Le politologue Stéphane Cadiou (2009) apporte un complément d’analyse fort pertinent pour sortir de cet amalgame entre la commune au sens administratif et le village au sens communauté humaine. Il souligne que l’échelon intercommunal est quasi exclusivement resté à ce jour aux mains des élus et des interlocuteurs les plus prédisposés à dialoguer avec eux : les chambres consulaires, les chefs d’entreprises, les aménageurs… Le problème tient principalement au fait que la société civile (classiquement, comité de quartiers, associations de parents d’élèves, de commerçants…) est encore souvent structurée au niveau du village, au sens humain du terme, et pas au niveau intercommunal.

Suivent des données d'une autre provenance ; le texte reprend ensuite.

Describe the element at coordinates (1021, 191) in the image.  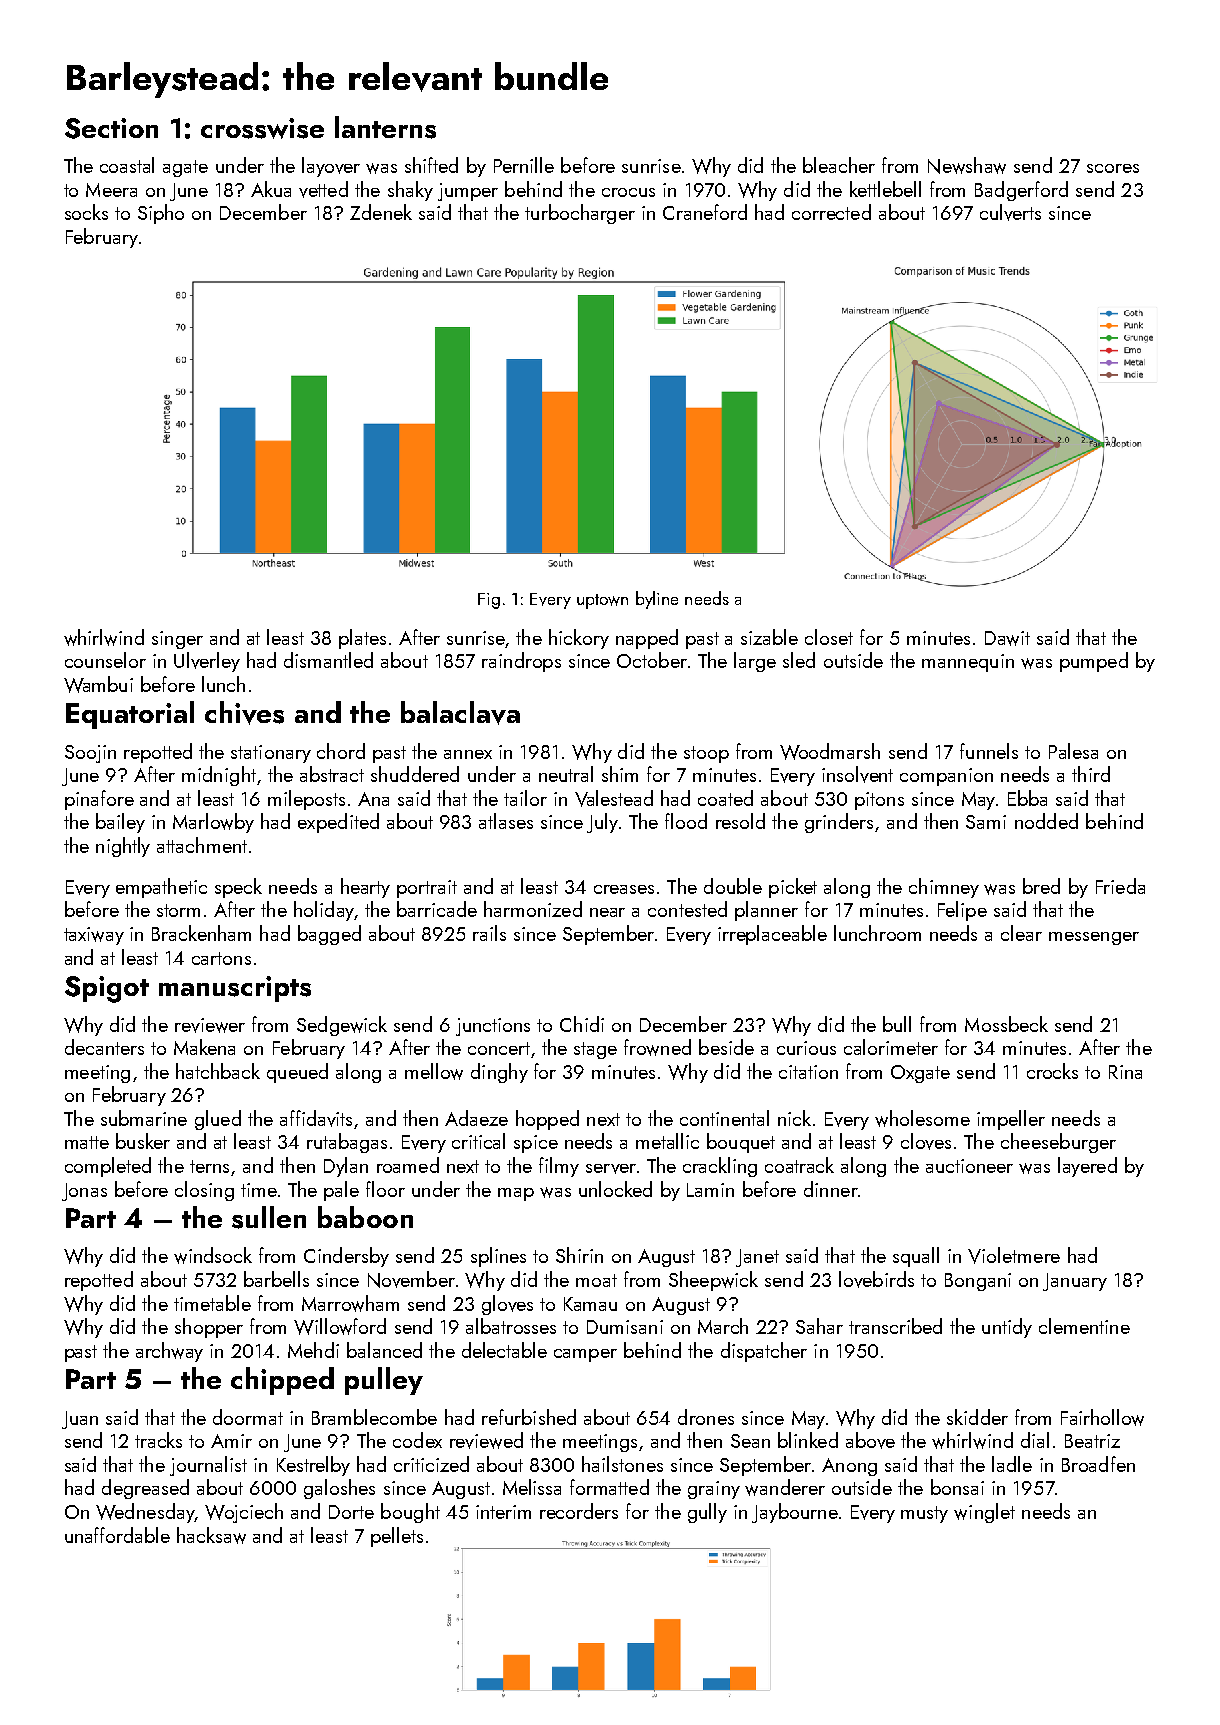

Cette absence de structuration intercommunale de la société civile ne lui permet pas d’exercer un rôle de contre-pouvoir et surtout de force de proposition face aux élus et aux forces économiques, par exemple pour peser sur un projet d’équipement ou d’aménagement. Plusieurs formules naissent en milieu rural, sous la forme de rencontres ou forums annuels des associations du territoire communautaire. On voit bien que les plus grosses associations du territoire se mobilisent mais qu’il est compliqué de faire venir les plus petites, celles dont l’assise est plutôt communale. Les visiteurs ne sont pas toujours aussi nombreux que souhaités au rendez-vous. Nous croyons fortement à ce tissu associatif car il part de l’humain et du lien entre les individus. Il faut donc trouver des formules qui réussissent mieux.

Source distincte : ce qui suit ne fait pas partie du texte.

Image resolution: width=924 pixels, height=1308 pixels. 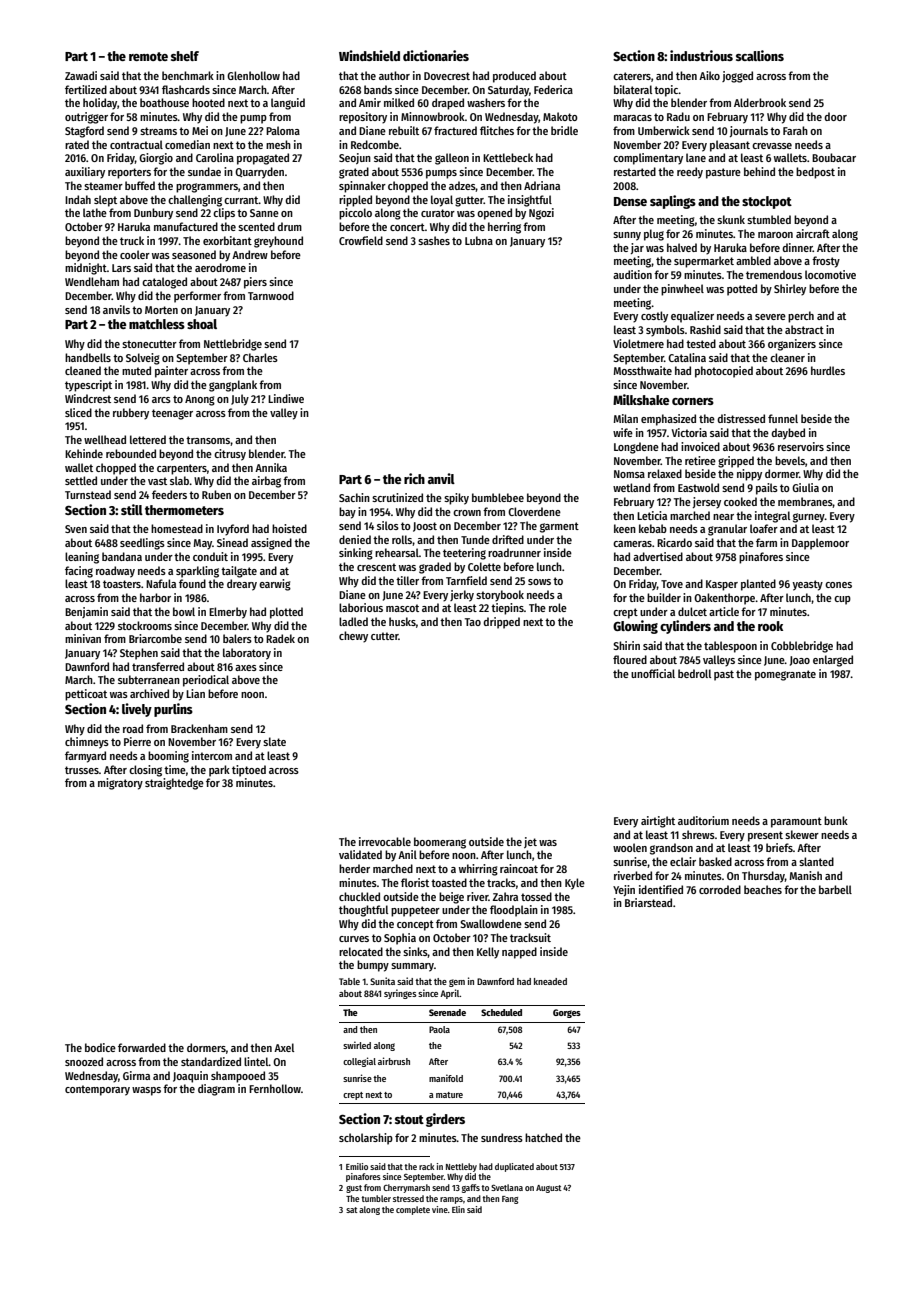 I want to click on Sunita, so click(x=382, y=981).
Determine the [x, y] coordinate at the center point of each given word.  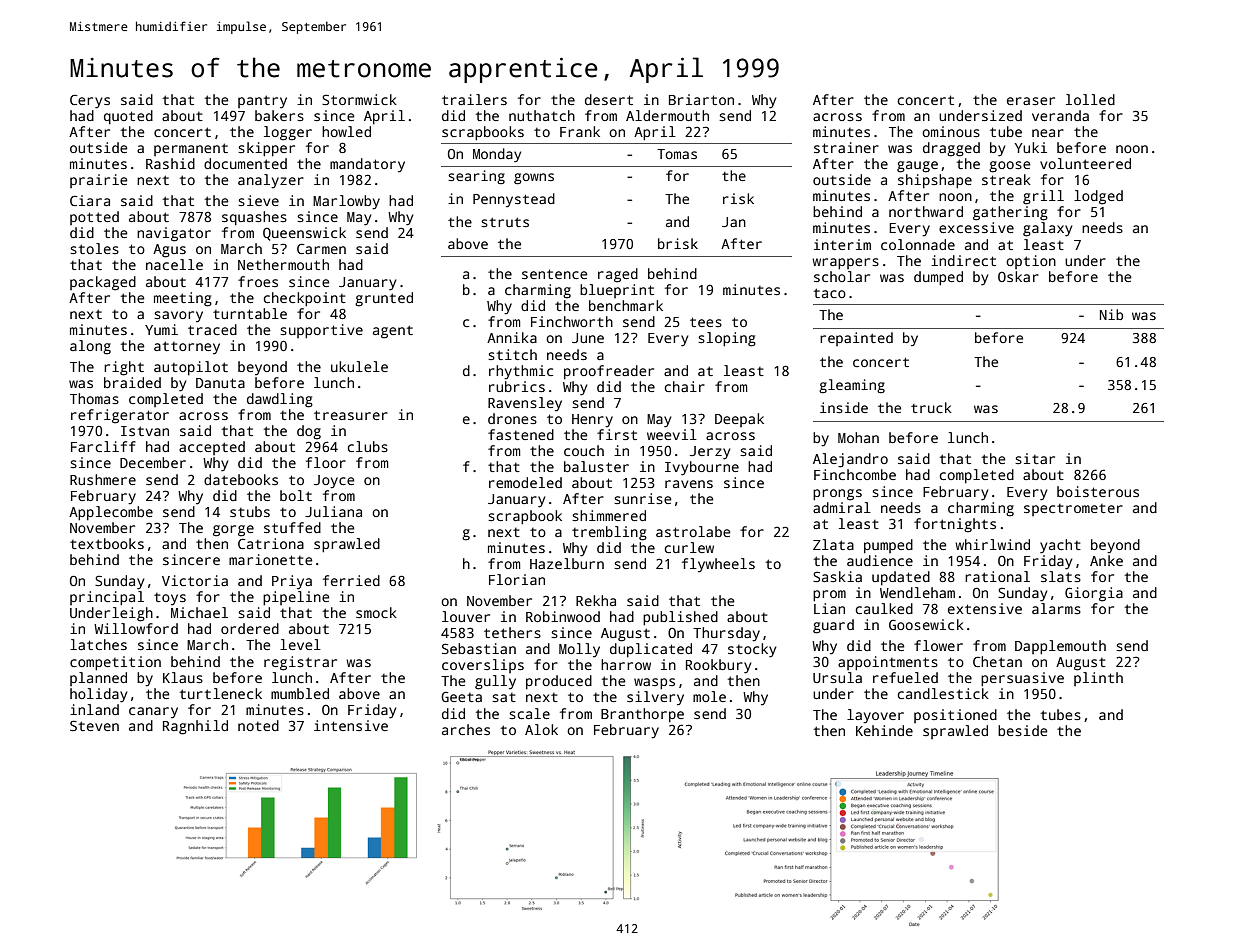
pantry [262, 102]
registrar [300, 663]
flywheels [718, 565]
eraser [1031, 101]
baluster [596, 466]
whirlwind [992, 544]
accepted [212, 448]
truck [931, 407]
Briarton [701, 99]
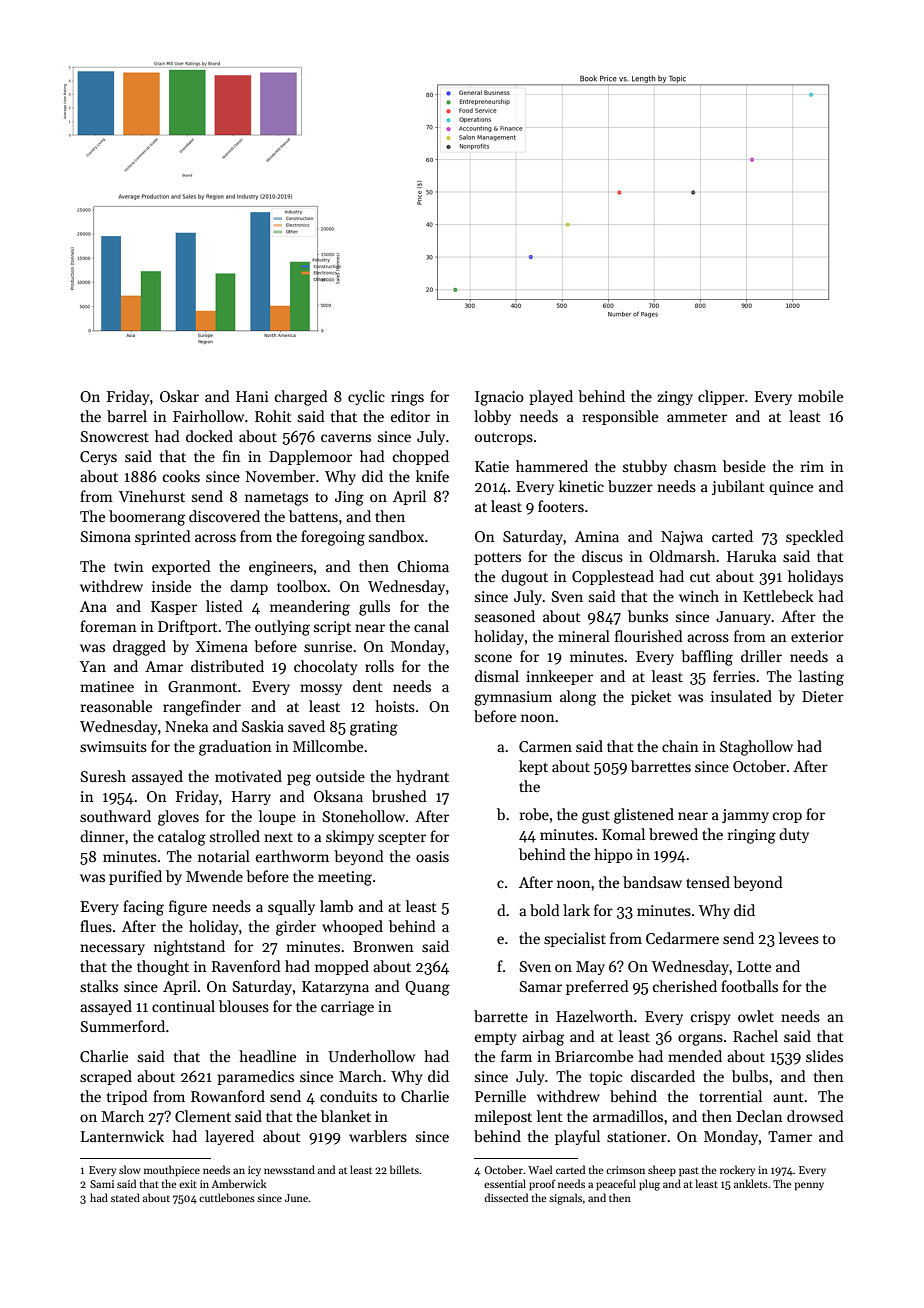 The width and height of the screenshot is (924, 1308). What do you see at coordinates (179, 396) in the screenshot?
I see `Oskar` at bounding box center [179, 396].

Dès lors, faut-il aider la société civile à se structurer à l’échelle intercommunale avec des communautés de communes plus petites pour laisser une capacité d’initiative aux associations communales ou plutôt les maintenir dans une forme d’organisation à l’échelle d’un ou de quelques villages tout en leur dédiant des espaces de rencontres et de dialogue avec les représentants de la société civile des autres villages de l’intercommunalité ? Au regard des expériences accumulées, nous penchons clairement pour cette deuxième solution.

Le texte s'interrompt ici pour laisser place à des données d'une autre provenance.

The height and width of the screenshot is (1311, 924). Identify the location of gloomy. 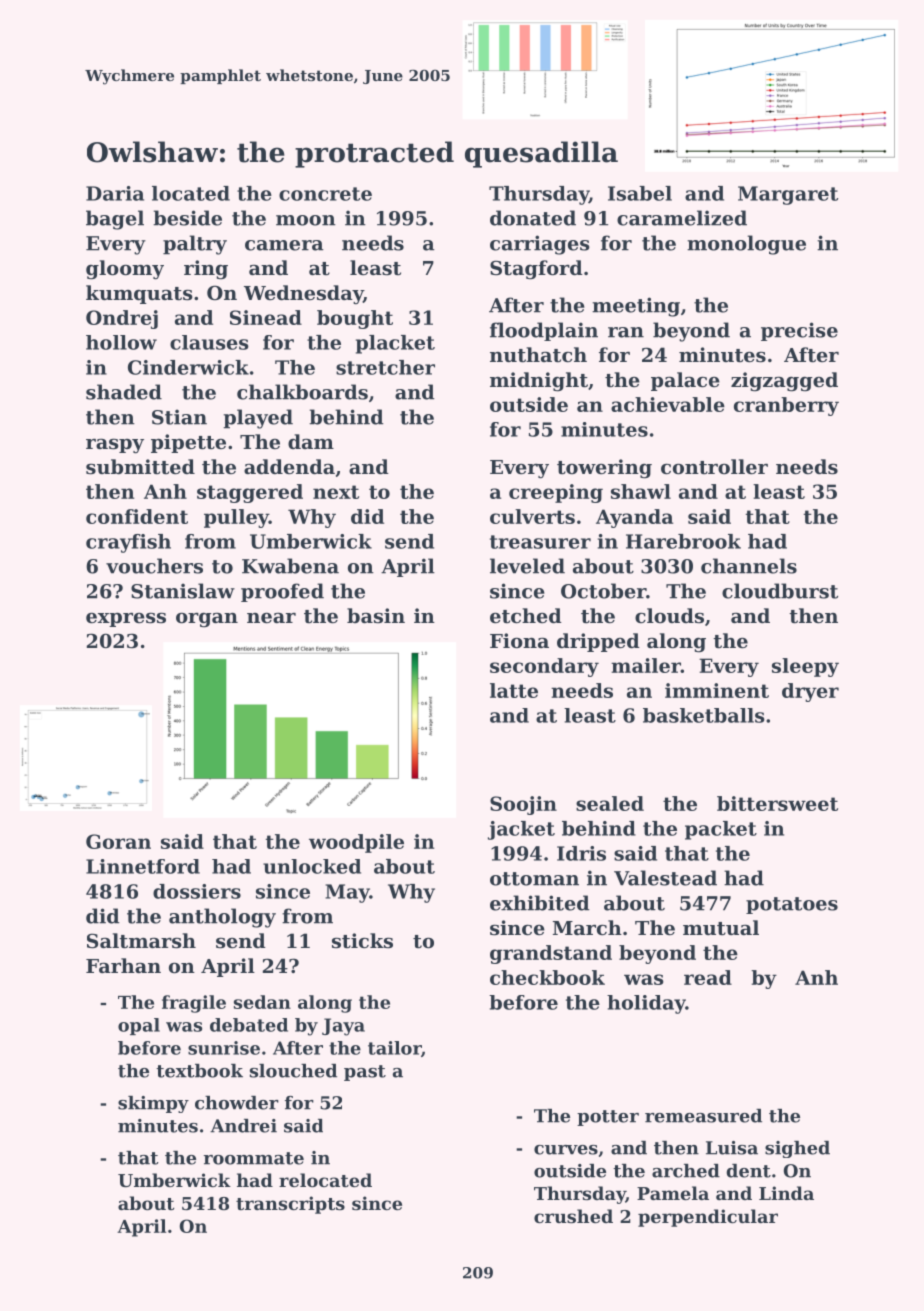
(125, 270).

Parallèlement à ces retours d’expérience du terrain et en parcourant les travaux de recherche en droit et en géographie sociale et humaine, on identifie deux grands champs qui se sont en fait très peu interpénétrés. D’un côté, le droit administratif se penche sur notre organisation administrative (caractérisation des découpages, leurs évolutions historiques, les statuts qui s’y rattachent…) de l’autre, la géographie s’est emparée depuis les années 1980 de la problématique des recompositions territoriales (morphologie des différentes occupations des sols mais aussi définition du concept de territoire, analyse des démarches de développement local et de recomposition des espaces politiques…) Autrement dit, les géographes trouvent trop aride et statique l’analyse de notre organisation administrative. Les juristes se concentrent davantage sur la définition des découpages et leurs constantes dans l’histoire que sur les formes nouvelles et souples de gouvernance locale. Nous voyons bien que les deux sont en tension et qu’une analyse croisée et interactive est absolument essentielle pour sortir des oppositions stériles et des crispations sémantiques qui empêchent d’élaborer des solutions au profit de l’avenir du monde rural.